How to design drought proof grazing systems: by Graeme Hand
Current conventional grazing management suffers from inconsistent profits, biodiversity degradation, and excessive inputs.
Our work and the grazers we work with has shown that it is possible to design away from these high cost, high risk practices to consistently profitable, low-cost, low risk practices that enhance landscape function and biodiversity.
My journey with grazing management spans over three decades, beginning in the late 80s and gaining momentum when I trained with Allan Savory in the mid-90s. Since then, I've devoted my career to understanding how to make grazing management successful and restorative.
The heart of my approach is to increase landscape function at each grazing event. “Landscape Function Analysis” (LFA) is the seminal work on soil surface science(Tongway et al., 2004). LFA is a technique to determine soil stability, water infiltration, and nutrient cycling.
Most agricultural research focuses on boosting productivity. This is the wrong focus if our goal is to restore biodiversity while at the same time providing low-cost, low-risk profit,enhanced farmer well-being, and the most nutritious food possible.
Addressing the Barriers
Grazing management is complex and has many competing hypotheses from lots of different advisors on the correct way to be successful. Most regenerative grazing advice is focused on increasing production, which falls into the black hole of current agricultural research i.e. methods that maximize yield/productivity with high-input, high-disturbance practices like synthetic fertilizers, tillage, large monocultures, heavy pesticide use, etc.
To manage these competing hypotheses in a complex area such as land management requires implementing Safe to Fail trials as proposed by Dave Snowden from the Cynefin Company (https://cynefin.io/wiki/Safe_to_fail_probes). In other words, small trials (i.e. experiments) with a fast turnaround cycle to quickly observe how your land responds to different methods of managment.
These trials allow for challenging our own assumptions and letting the data the land provides speak for itself, letting us constantly adjust within the complex and unpredictable context of grazing management. For example, we can test theories of herd density, plant recoveries, plant utilsation, or types of rotational grazing: e.g. leaf-driven recovery versus root reserve-driven recovery.

[Click-target data]
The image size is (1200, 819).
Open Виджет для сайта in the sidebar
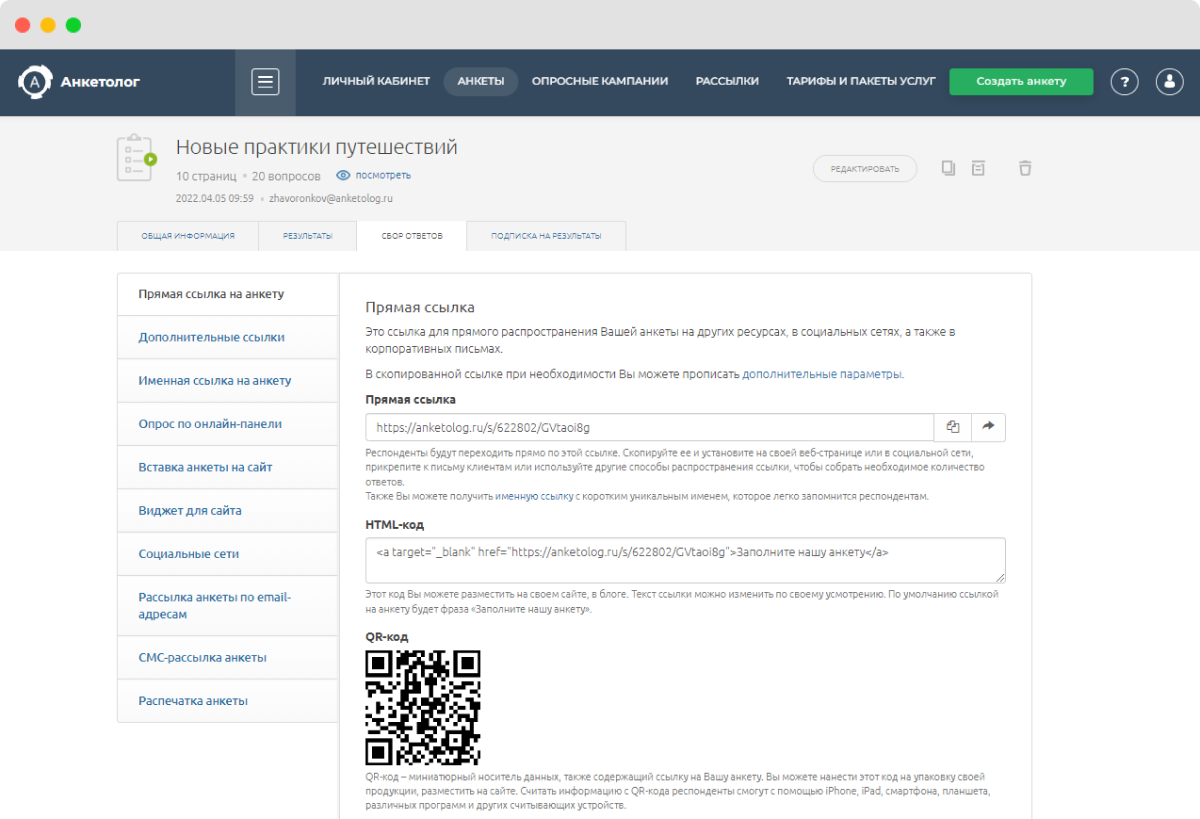tap(190, 511)
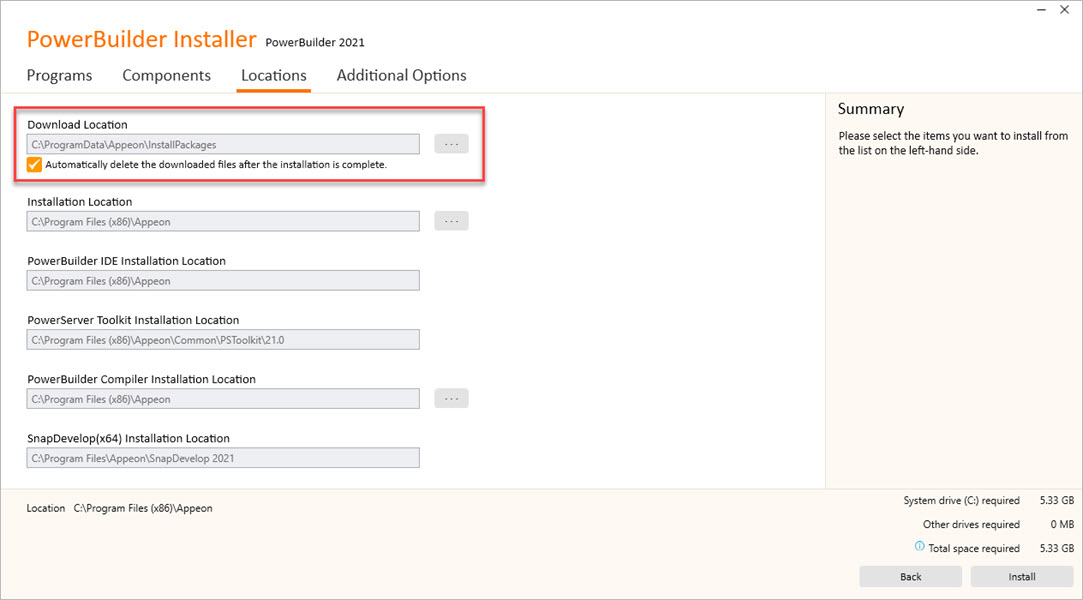Browse for PowerBuilder Compiler Installation Location
The width and height of the screenshot is (1083, 600).
(x=450, y=397)
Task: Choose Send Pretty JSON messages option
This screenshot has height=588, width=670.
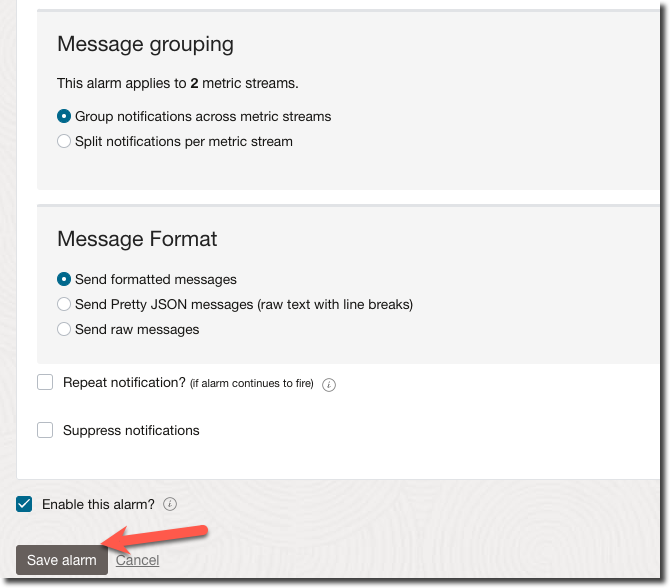Action: 64,304
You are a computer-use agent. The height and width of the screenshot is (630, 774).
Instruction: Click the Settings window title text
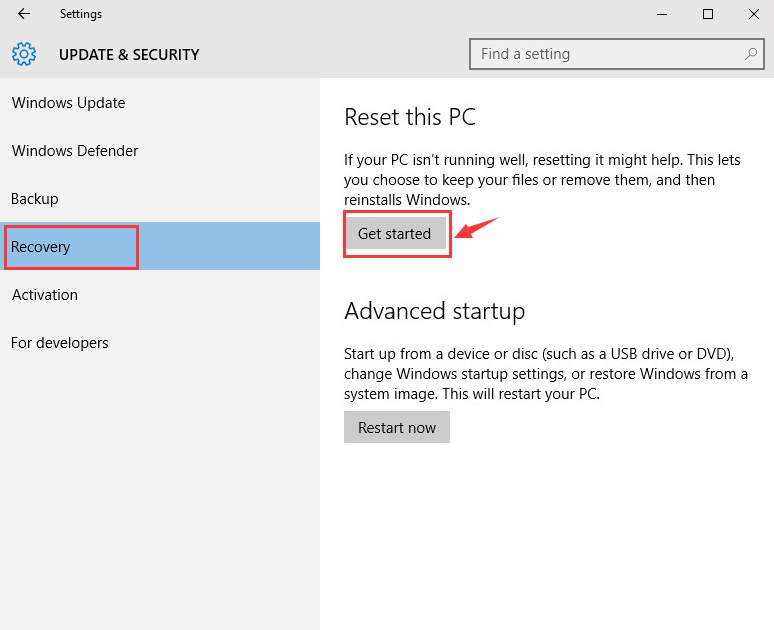(81, 14)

### Given problem
Answer these questions using the grazing management text above:
1. With whom did the author train in the mid-90s?
2. What three things does Landscape Function Analysis determine?
3. Who proposed the Safe to Fail trials, and from which company?

### Solution for this problem
1. Allan Savory.
2. Soil stability, water infiltration, and nutrient cycling.
3. Dave Snowden, from the Cynefin Company.